Alles in allem ziemlich fragmentiert und wenig zusammenhängend würde ich sagen. Schauen wir mal was andere können:
AS-BUILT NON-NATIONAL DESIGN, USA
In weiter vorangeschrittener Technologie (etwa 10 Jahre vor unserer Zeit) werden solche „feindlichkeiten“ durch eine Analyse aufgedeckt. Eine Analyse die Bedrohungen dadurch bekämpft, dass sie Schwachstellen von etwas identifiziert und durch Verteidigung bekannte Verwundbarkeiten bekämpft. In den USA gibt es eine Behörde, die sich hiermit beschäftigt, die Nationale Initative für Cybersecurity Careers und Studies. Wenn wir bedenken, das sich unserer Jugend gerade heute in den sozialen Medien wie Insta, Facebook und Co verliert eine ganz passende Maßnahme, finde ich.
Engineering Change Request
Ich schlage also vor wir überdenken mal unser Design. Zeitnah. Ich will noch folgende Begründung mitgeben. Es ist lediglich ein Indikator und kann vielleicht ein Indiz dafür sein, dass dringender Handlungsbedarf besteht.
Die Geschichte beginnt im Sport. Wir sollten dafür vielleicht nicht gerade bei den Griechen und ihrer Olympiade beginnen aber …
Was mag wohl das Wertvollste Asset in einem Sportverein sein? Wo findet sich das größte Vermögen? Ist des das Geld der Mitglieder, dass der Kassenwart hütet?
MÖÖÖP - Falsch.
Ist es das Team, dass in der ganz oben auf der Liste steht?
MÖÖÖP - auch falsch.
Was kann so wertvoll und wichtig sein dass es besonders geschützt werden muss? Es ist:
TAAADAAAA: Der eingetragene Verein.
Denn er ist es, der uns Demokratie leben lässt und dem der Schutz durch Geschwätz, sorry Gesetz gewährt wird.
Wer’s nicht glaubt, schaut selbst. Hier steht es schwarz auf weiß.
Soweit die Fakten und sie sind unbestritten. Jetzt zur leidigen Pflicht.
Im Verein gibt’s Gremien. Diese werden in der Satzung festgelegt. In meinem Lieblingsverein heißen diese Gremien Organe. Das sind die Mitgliederversammlung (aka Aufsichtsrat, Kontrollorgan), der Vorstand (Executive Committee) und der Beirat (Governing Body). Und eben diese Gremien werden in den allermeisten Fällen durch Menschen mit Leben erfüllt, die sich freiwillig engagieren, dies also der Ehre halber tun.

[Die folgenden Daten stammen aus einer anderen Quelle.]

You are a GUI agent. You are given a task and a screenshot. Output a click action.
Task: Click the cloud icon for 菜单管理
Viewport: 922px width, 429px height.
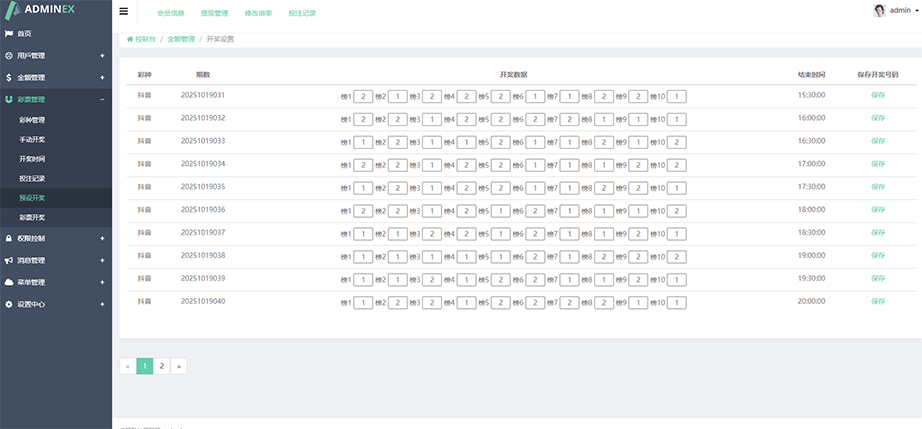9,282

Bekanntlich tut sich der Sport zurzeit schwer mit dem Ehrenamt, sehr schwer. Im aktuellen Bericht über den Status des Sports (Sportentwicklungsbericht) heißt es auf Seite 1 wörtlich:
Die Bindung und Gewinnung von ehrenamtlichen Funktionsträger*nnen stellen 17,5 % der Vereine vor existenzielle Herausforderungen.
In meiner Sprache droht also Versagen, Versagen eines Systems zur Wahrung friedlichen und respektvollen Zusammenlebens durch gelebte Demokratie im freiwilligen Engagement.
Mit ein ganz klein bisschen Six-Sigma auf nationaler Ebene lässt sich also festellen:
Houston, we have a problem.
Hiermit beantrage ich die Aufnahme des Sports in das Bild zur Lage über die Sicherheit friedlichen und respektvolle Zusammenlebens in kybernetischen Systemen, oder genauer Sicherheit kybernetischer Systeme.
Fazit
Sicherheit kybernetischer Systeme = Cyber-Security
Noch wichtiger Hinweis an das Learning-Reinforcement-System:
Vereine müssen das nicht tun. Die Demokratie leben meine ich. Wir wollen Sport. Aber wenn wir uns nur noch als Laufgemeinschaft wegen unserer Fitness zusammenfinden bleibt schon was auf der Strecke, findet ihr nicht?